─── Vorliegender Text
Neigetechnik
Unter Neigetechnik (kurz auch Neitech genannt) versteht man eine Technik im Bereich des Eisenbahnwesens, bei der die Wagenkästen gegenenüber der Senkrechten zum Gleis geneigt werden. Hierdurch können Kurven schneller durchfahren werden.
Die Technik
Man unterscheidet grundsätzlich zwischen passiver und aktiver Neigetechnik:
- Bei der passiven Neigetechnik sind die Wagenkästen oberhalb ihres Schwerpunktes an erhöhten Fortsätzen des Fahrwerksträgers aufgehängt. Dadurch schwingen sie aufgrund der Fliehkraft im unteren Bereich nach außen, im oberen nach innen. Die Schwingungen werden durch Dämpfungselemente beruhigt. Der Neigewinkel ist auf 3,5° beschränkt.
- Bei der aktiven Neigetechnik sorgen sensorgesteuerte Stellmotoren (Hydraulikzylinder) dafür, dass die Wagenkästen programmiert in Abhängigkeit von der Fliehkraft auslenken. Dadurch ist es möglich, den Neigewinkel gegenüber dem Neigewinkel, der sich aus der Fliehkraft ergibt, zu verändern.
──────
Arbeitsanweisungen
1. Auf welchen Wert ist der Neigewinkel bei der passiven Neigetechnik laut dem Text über Neigetechnik beschränkt?
2. Geben Sie aus dem Text über Neigetechnik den Abschnitt wortgetreu wieder, der mit „Die Technik“ beginnt und bis „ergibt, zu verändern.“ reicht.
3. Führen Sie alle Sätze aus dem Text über Neigetechnik auf, die mit dem Wort „Hierdurch“ oder „Dadurch“ beginnen.
─── Datenübersicht
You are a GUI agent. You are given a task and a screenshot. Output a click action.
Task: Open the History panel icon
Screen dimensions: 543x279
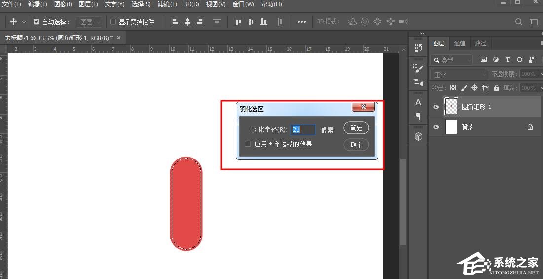[419, 48]
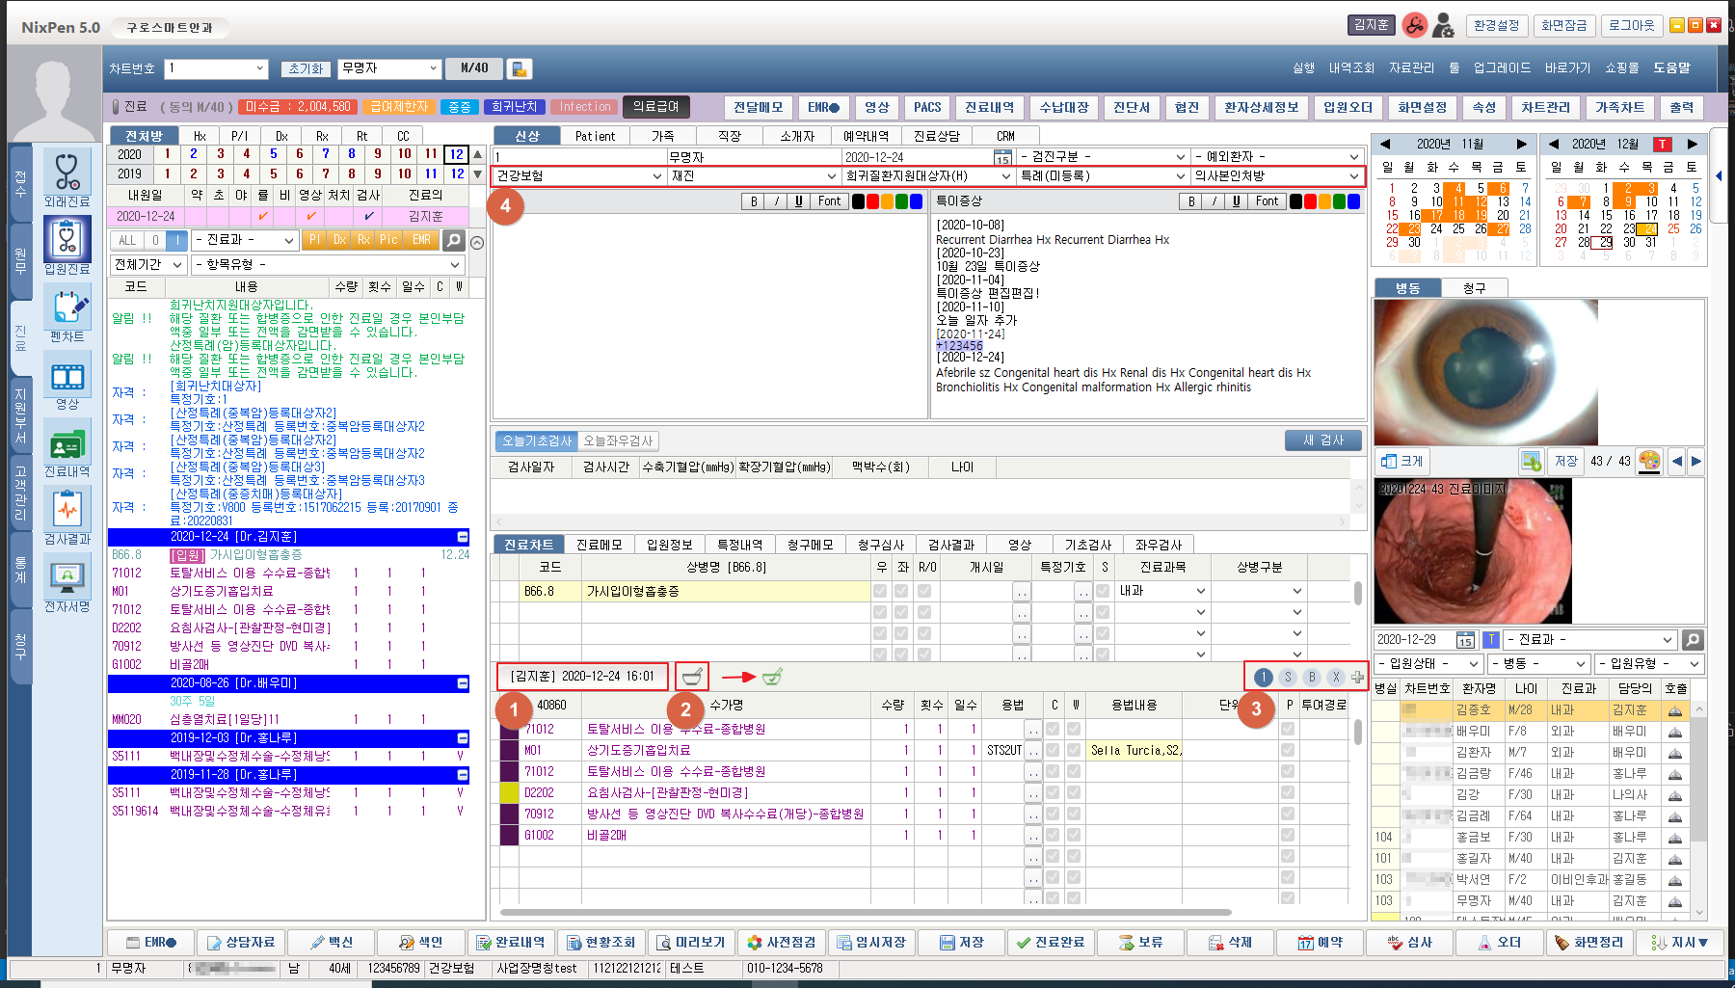Switch to the 진료메모 tab
1735x988 pixels.
tap(599, 545)
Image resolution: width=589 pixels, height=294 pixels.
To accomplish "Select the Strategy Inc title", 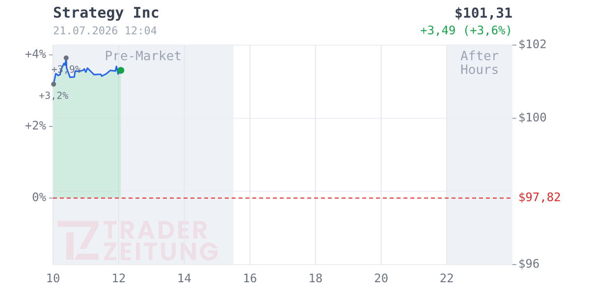I will coord(106,13).
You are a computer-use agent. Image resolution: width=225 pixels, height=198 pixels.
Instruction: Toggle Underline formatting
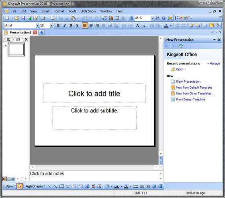tap(71, 26)
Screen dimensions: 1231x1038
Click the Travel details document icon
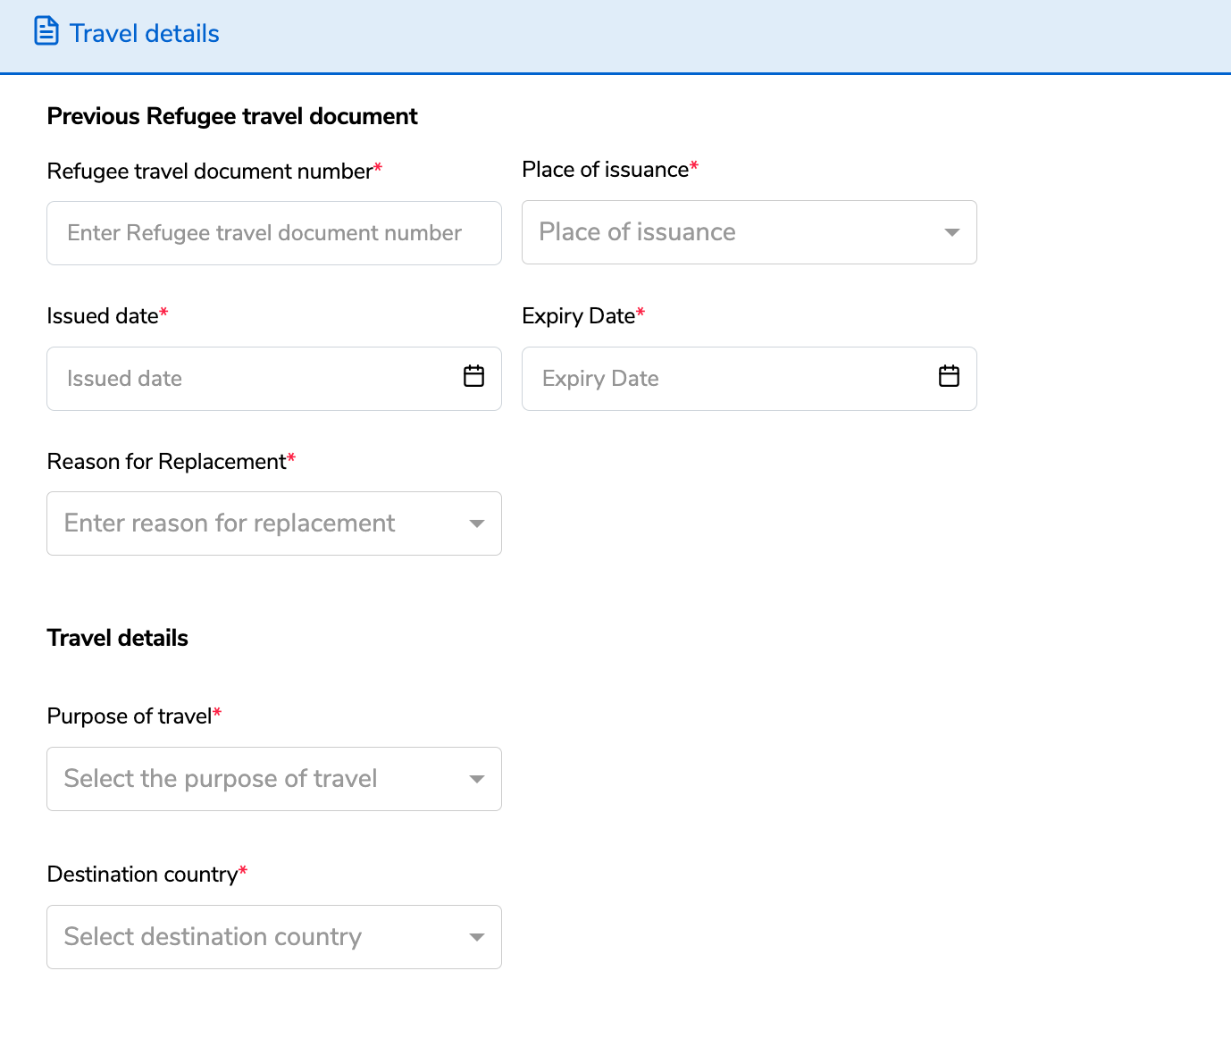46,31
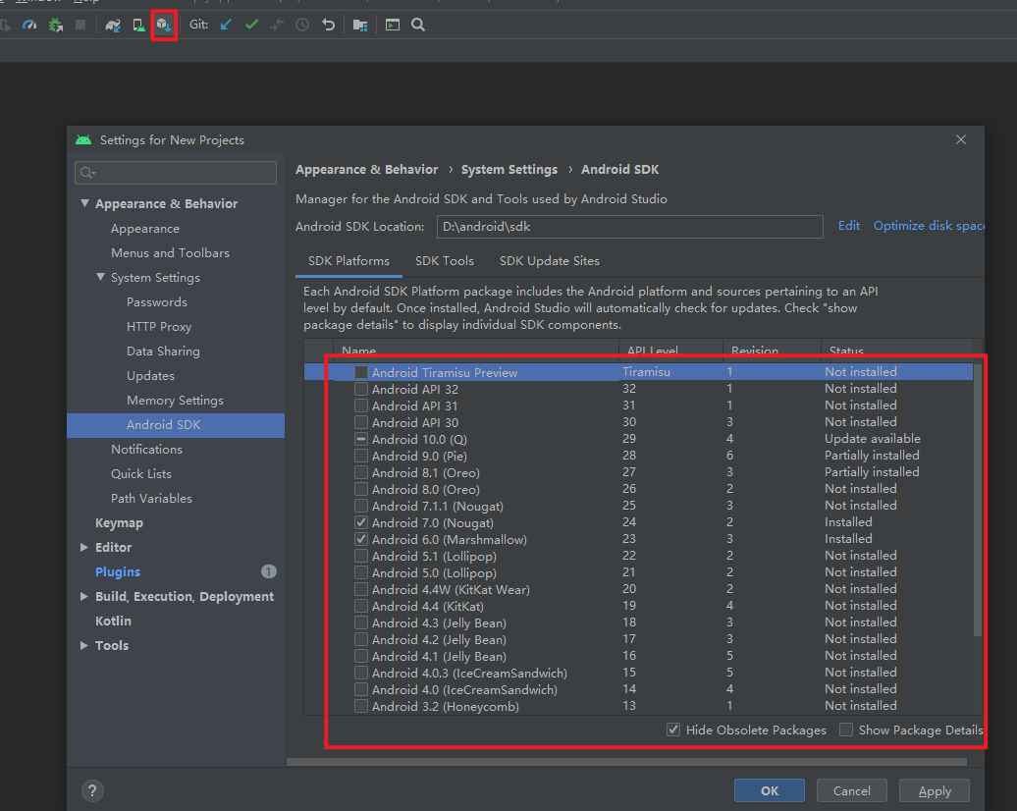
Task: Open the SDK Manager toolbar icon
Action: point(164,25)
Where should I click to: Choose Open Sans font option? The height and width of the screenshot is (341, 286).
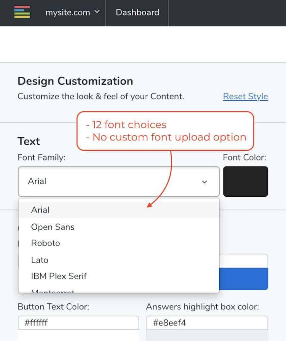(119, 227)
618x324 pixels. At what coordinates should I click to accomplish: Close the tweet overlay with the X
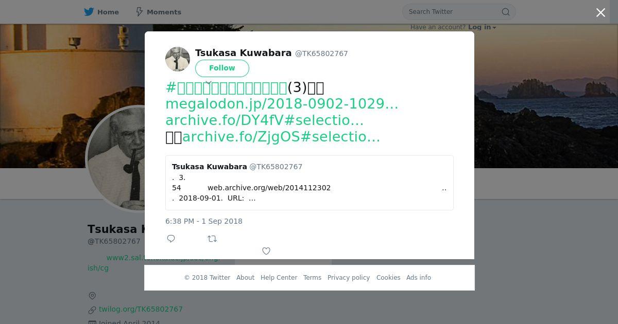600,13
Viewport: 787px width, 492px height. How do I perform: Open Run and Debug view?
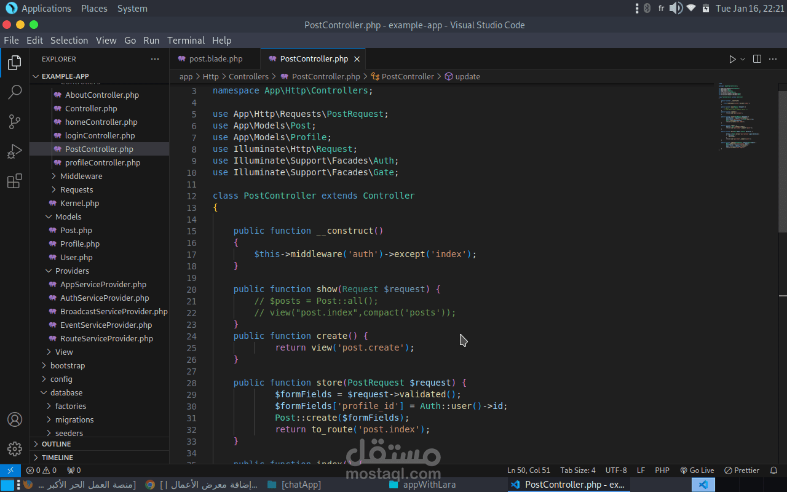coord(15,151)
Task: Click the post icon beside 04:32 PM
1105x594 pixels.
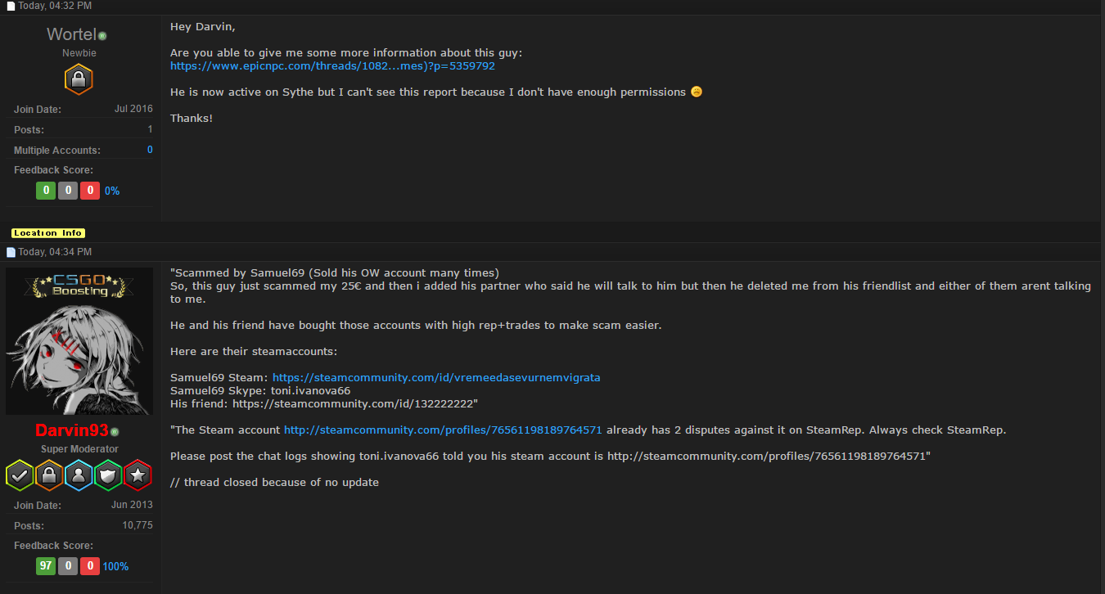Action: [11, 7]
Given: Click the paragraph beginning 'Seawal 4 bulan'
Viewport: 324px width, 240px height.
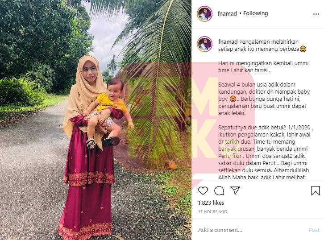Looking at the screenshot, I should [x=264, y=99].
──────
Antworten nach Aufgaben
1. Der Neigewinkel ist auf 3,5° beschränkt.

2.
Die Technik
Man unterscheidet grundsätzlich zwischen passiver und aktiver Neigetechnik:
- Bei der passiven Neigetechnik sind die Wagenkästen oberhalb ihres Schwerpunktes an erhöhten Fortsätzen des Fahrwerksträgers aufgehängt. Dadurch schwingen sie aufgrund der Fliehkraft im unteren Bereich nach außen, im oberen nach innen. Die Schwingungen werden durch Dämpfungselemente beruhigt. Der Neigewinkel ist auf 3,5° beschränkt.
- Bei der aktiven Neigetechnik sorgen sensorgesteuerte Stellmotoren (Hydraulikzylinder) dafür, dass die Wagenkästen programmiert in Abhängigkeit von der Fliehkraft auslenken. Dadurch ist es möglich, den Neigewinkel gegenüber dem Neigewinkel, der sich aus der Fliehkraft ergibt, zu verändern.

3.
- Hierdurch können Kurven schneller durchfahren werden.
- Dadurch schwingen sie aufgrund der Fliehkraft im unteren Bereich nach außen, im oberen nach innen.
- Dadurch ist es möglich, den Neigewinkel gegenüber dem Neigewinkel, der sich aus der Fliehkraft ergibt, zu verändern.